Comme beaucoup d’entre vous, je suis issu des milieux populaires. Je connais les injustices de notre pays. Je me suis battu , ai fait campagne et je me suis fait élire pour apporter des réponses et des solutions concrètes à votre quotidien. Certaines – par le poids et la lenteur de nos institutions – ne sont pas même encore palpables.
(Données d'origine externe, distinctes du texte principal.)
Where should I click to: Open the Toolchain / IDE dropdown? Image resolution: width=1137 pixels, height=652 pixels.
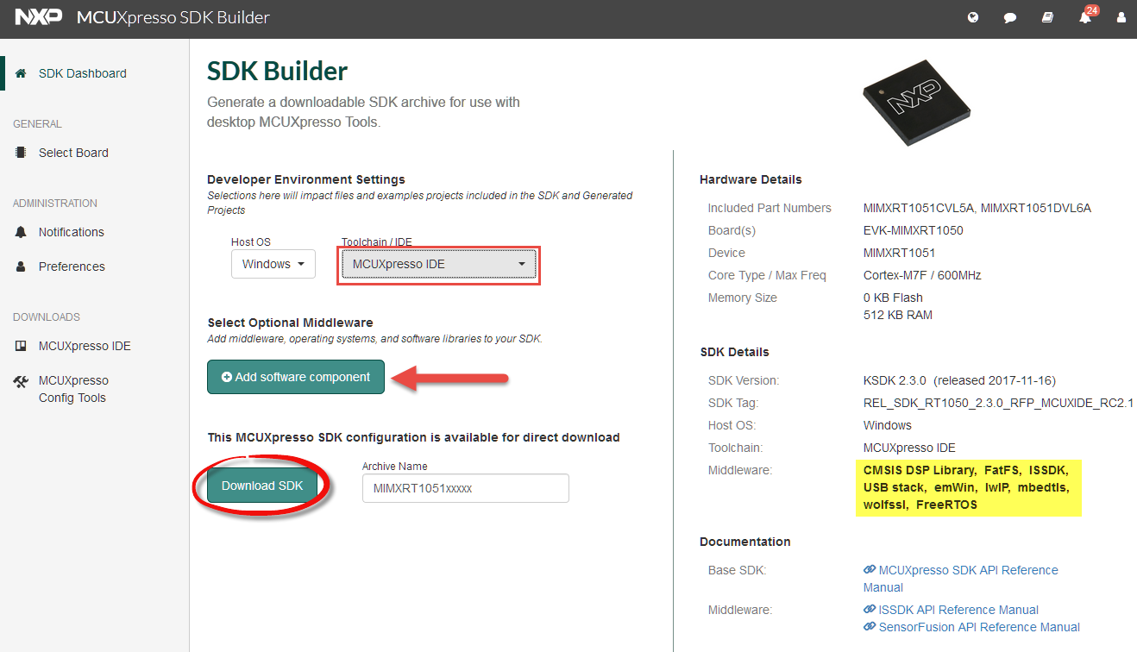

Pour autant, je ne renonce pas à ce que les choses changent. C’est ainsi avec fierté que je peux dire que grâce à mon vote, celui qui fraude le fisc est désormais directement poursuivi devant les tribunaux (grâce à la suppression du monopole du Ministère des finances sur les poursuites judiciaires). C’est aussi grâce à l’action de ce même gouvernement que je soutiens que les personnes handicapées n’auront pas à demander tous les quatre ou cinq ans la reconnaissance de leur handicap pour bénéficier de leurs droits. C’est encore grâce à notre action que les entreprises qui ne respectent pas l’égalité salariale femmes-hommes seront très lourdement sanctionnées.

Mais il arrive que les réformes ne soient parfois pas soutenables. C’est ce que nous ont dit de nombreux Français lors des mobilisations dites des « Gilets Jaunes ».

De nombreux parlementaires l’ont relayé. J’en fais partie. Aujourd’hui, je soutiens les annonces faites le mardi 4 décembre par le Premier Ministre :

  • Au 1er janvier 2019, la taxe carbone sur l’essence, le fioul et le diesel n’augmentera pas. La convergence de fiscalité entre le diesel et l’essence est suspendue comme l’alignement de la fiscalité sur gazole utilisé par les entrepreneurs (le gazole non routier) ;
  • La modification des procédures alourdissant le contrôle technique et qui en renchérissait le prix est suspendue ;
  • Les tarifs de l’électricité et du gaz n’augmenteront pas.

Voilà pour l’urgence. Mais simplement la gérer serait insuffisant. C’est pourquoi, sensibles là encore aux appels des parlementaires, le Premier Ministre a annoncé une concertation qui durera du 15 décembre 2018 au 1er mars 2019.

Je l’ai déjà entreprise en commençant par rencontrer syndicats comme associations, élus locaux et citoyens. Je n’ai pas manqué non plus de recevoir des personnes ayant revêtu le gilet jaune.

Dans ce cadre, et dans l’attente des modalités de la consultation qui seront annoncées, je souhaite que ma permanence demeure le point de convergence de vos attentes et aspirations pour notre territoire. Je me suis engagé à les porter – dans la mesure où elles correspondent à des solutions concrètes pour améliorer le quotidien de nos concitoyens – au Parlement, via mon groupe parlementaire.

Elu pour respecter les promesses faites et notamment celle de notre programme, j’avais promis de renouveler les pratiques. En garantissant le dialogue permanent et la discussion constructive, j’espère vous en convaincre.